§ Prompt A
Retype the stretch of the wildfire article from "The Valley and" through "far was contained." word for word.

§ Source
Valley Fire California
Firefighters monitor a backfire as they battle the Valley Fire on September 13, 2015 near Middletown, California. Stephen Lam/ Getty Images

As deadly wildfires roar across Northern California this week, and with summer blazes scorching Alaska and the Pacific Northwest, 2015 is on track to become one of the worst years for wildfires in U.S. history. The threat of destructive blazes is quickly rising as global warming turns states into hot, dry tinder boxes and as communities sprawl further into fire-prone forests.

“This is the future,” California Gov. Jerry Brown said Monday as wildfires wiped out hundreds of homes and forced thousands of Californians to evacuate. “Climate change is not going to go away.”

The Valley and Butte fires blazing in California's northern counties have together burned 139,000 acres and displaced 23,000 people in recent days, California fire officials reported. At least one person has died in the fires, while more than 800 homes were destroyed. As of Tuesday evening, only 30 percent of the Valley fire and 40 percent of the Butte far was contained.

Wildfires in recent decades have grown more intense and destructive, particularly in the wide green forests of the U.S. West. The annual number of large wildfires there has jumped by more than 75 percent, from about 140 fires in the 1980s to roughly 250 fires in the 2000s, the Union of Concerned Scientists found in a 2014 report. The average wildfire season is also longer, stretching from a five-month period in the early 1970s to more than seven months today.

[Saved data entries]
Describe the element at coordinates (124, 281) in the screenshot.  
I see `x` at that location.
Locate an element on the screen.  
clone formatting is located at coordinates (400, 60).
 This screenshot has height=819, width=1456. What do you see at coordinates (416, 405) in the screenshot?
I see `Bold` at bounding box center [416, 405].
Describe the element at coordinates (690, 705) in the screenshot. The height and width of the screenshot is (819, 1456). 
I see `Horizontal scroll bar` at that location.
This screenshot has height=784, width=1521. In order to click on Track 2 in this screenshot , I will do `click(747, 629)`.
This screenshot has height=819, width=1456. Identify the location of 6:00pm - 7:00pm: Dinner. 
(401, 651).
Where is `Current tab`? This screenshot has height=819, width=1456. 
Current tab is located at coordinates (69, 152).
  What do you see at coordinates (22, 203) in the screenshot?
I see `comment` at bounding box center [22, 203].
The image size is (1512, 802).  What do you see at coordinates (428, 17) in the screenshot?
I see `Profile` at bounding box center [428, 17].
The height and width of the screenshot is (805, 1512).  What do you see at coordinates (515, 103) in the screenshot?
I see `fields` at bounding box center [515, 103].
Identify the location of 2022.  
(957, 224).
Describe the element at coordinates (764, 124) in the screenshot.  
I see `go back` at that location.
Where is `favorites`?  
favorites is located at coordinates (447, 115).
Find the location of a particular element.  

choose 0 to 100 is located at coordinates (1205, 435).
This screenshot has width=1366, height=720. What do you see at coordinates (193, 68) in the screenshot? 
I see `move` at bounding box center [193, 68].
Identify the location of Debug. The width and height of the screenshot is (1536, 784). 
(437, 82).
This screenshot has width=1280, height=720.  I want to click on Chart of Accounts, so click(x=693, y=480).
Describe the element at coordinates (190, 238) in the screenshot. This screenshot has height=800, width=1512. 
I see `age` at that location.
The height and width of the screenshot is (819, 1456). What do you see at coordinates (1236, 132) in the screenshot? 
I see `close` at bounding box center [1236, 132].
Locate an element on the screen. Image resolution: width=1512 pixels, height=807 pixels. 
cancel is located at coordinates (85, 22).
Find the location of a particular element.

§ Prompt B
In the records, change "element" to "item" in the stretch from the line containing "Locate an element on the screen. Image" through the end of the records, and give only those lines, otherwise unchanged.

§ Task response A
The Valley and Butte fires blazing in California's northern counties have together burned 139,000 acres and displaced 23,000 people in recent days, California fire officials reported. At least one person has died in the fires, while more than 800 homes were destroyed. As of Tuesday evening, only 30 percent of the Valley fire and 40 percent of the Butte far was contained.

§ Task response B
Locate an item on the screen. Image resolution: width=1512 pixels, height=807 pixels. 
cancel is located at coordinates (85, 22).
Find the location of a particular item.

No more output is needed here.